慢病毒介导磷酸二酯酶7A基因沉默细胞株的构建及三磷酸腺苷结合盒转运体A1的表达变化

目的  利用慢病毒介导构建磷酸二酯酶7A（PDE7A）基因沉默人单核巨噬细胞（THP-1）株，并分析沉默细胞株的三磷酸腺苷结合盒转运体A1（ABCA1）的表达变化。方法  以PDE7A基因为靶点，设计合成3段shRNA片段，与慢病毒载体PmiRzip连接，构建重组质粒。测序鉴定后进行病毒包装，感染THP-1细胞，实时荧光定量聚合酶链反应（qPCR）进行分析，确定最佳干扰片段。嘌呤霉素筛选得到PDE7A基因沉默稳转细胞株。qPCR和Western blot检测鉴定所构建的细胞株，将其诱导成为泡沫细胞后鉴定ABCA1基因的表达。结果  转染shRNA1、shRNA2、shRNA3细胞的PDE7A相对表达量分别为（0.480±0.028）、（0.561±0.016）和（0.377±0.013），故选择shRNA3作为干扰PDE7A基因的最佳片段。采用1.4 g/L嘌呤霉素成功筛选出PDE7A沉默细胞株，qPCR和Western blot检测PDE7A基因的干扰效率，其抑制效率>70%。将其诱导成巨噬泡沫细胞后，Western blot检测显示，ABCA1的表达量增加40%。结论  成功构建PDE7A shRNA慢病毒干扰载体，并筛选出PDE7A基因沉默的THP-1细胞株，且ABCA1的表达量增加。

Construction of PDE7A gene silencing THP-1 cell lines by lentivirus-mediated RNA interference and expression of ABCA1

Objective To construct phosphodiesterase 7A (PDE7A) gene silence human acute monocytic leukemia (THP-1) cell lines by lentivirus-mediated RNA interference technique, and to analyze the expression of ATP-binding cassette transporter A1 (ABCA1) in THP-1 cell lines. Methods Three human PDE7A gene targeted shRNA fragments (shRNA1, shRNA2 and shRNA3) and shRNA-NC fragment were designed and synthesized, then connected with lentiviral vector PmiRzip to construct recombinant plasmids. After DNA sequencing, the lentivirus was packaged, and infected the THP-1 cells. The inhibitory effect of PDE7A shRNAs was analyzed by qPCR. Subsequently, the THP-1 cells were screened with Puromycin to get stable PDE7A gene silencing cell lines which were then identified by qPCR and Western blot. The expression of ABCA1 was determined after THP-1 cells were induced to develop macrophage foam cells. Results The relative expression of PDE7A in the cells transfected with shRNA1, shRNA2 or shRNA3 was (0.480 ± 0.028), (0.561 ± 0.016) and (0.377 ± 0.013) respectively; then shRNA3 was chosen as interferent PDE7A gene fragment.
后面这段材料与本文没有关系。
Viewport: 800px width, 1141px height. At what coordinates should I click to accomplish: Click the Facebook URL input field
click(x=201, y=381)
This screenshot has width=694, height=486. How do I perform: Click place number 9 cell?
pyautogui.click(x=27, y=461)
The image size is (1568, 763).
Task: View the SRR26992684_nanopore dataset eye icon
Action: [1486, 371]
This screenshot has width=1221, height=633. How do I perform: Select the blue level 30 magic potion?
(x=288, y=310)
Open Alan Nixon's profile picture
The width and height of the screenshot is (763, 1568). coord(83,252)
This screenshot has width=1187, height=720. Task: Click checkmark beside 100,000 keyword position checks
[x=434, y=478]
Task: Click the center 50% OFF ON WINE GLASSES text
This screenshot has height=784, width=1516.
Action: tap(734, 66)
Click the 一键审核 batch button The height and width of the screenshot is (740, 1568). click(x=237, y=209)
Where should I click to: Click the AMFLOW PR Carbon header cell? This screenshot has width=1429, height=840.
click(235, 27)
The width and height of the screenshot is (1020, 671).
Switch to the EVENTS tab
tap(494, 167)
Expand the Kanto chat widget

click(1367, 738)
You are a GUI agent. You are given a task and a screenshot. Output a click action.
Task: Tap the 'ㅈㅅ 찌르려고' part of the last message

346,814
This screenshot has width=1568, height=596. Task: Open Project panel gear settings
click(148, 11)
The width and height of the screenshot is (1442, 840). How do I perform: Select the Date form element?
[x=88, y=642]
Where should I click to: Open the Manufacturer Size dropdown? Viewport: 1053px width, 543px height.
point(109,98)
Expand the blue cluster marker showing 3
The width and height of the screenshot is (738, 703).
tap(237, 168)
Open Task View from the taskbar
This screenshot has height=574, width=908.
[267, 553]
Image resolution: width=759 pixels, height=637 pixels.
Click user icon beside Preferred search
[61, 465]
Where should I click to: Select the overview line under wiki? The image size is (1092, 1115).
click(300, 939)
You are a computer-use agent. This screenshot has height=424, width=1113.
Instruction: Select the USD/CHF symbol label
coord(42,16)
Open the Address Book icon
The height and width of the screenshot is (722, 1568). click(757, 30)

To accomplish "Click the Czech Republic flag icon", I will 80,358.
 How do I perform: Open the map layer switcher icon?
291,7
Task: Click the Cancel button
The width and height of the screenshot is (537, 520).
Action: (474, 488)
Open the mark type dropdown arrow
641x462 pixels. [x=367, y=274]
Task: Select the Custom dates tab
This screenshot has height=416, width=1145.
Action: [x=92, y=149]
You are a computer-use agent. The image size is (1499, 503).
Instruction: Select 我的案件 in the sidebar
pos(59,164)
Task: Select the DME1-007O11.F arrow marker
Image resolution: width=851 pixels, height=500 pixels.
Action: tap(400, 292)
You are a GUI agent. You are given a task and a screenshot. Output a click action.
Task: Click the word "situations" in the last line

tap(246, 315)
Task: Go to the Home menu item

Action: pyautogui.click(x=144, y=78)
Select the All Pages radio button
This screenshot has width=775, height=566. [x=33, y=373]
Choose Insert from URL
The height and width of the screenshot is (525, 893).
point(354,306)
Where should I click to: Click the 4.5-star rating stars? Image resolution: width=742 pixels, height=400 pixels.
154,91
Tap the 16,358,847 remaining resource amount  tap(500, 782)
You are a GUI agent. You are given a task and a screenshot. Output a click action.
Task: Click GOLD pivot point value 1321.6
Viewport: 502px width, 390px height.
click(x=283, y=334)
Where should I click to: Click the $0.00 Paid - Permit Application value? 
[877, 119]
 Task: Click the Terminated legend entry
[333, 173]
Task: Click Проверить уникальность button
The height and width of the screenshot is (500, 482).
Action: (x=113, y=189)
PDE7A silence cell lines were successfully screened with 1.4 g/L Puromycin. PDE7A gene interference efficiency was identified by qPCR and Western blot, and inhibition efficiency was more than 70%. The expression of ABCA1 wasincreased by more than 40% after THP-1 cells were induced into macrophage foam cells. Conclusions PDE7A silencing lentivirus interference vector has been successfully constructed, and PDE7A gene silencing THP-1 cell lines have been screened out in which ABCA1 expression is increased.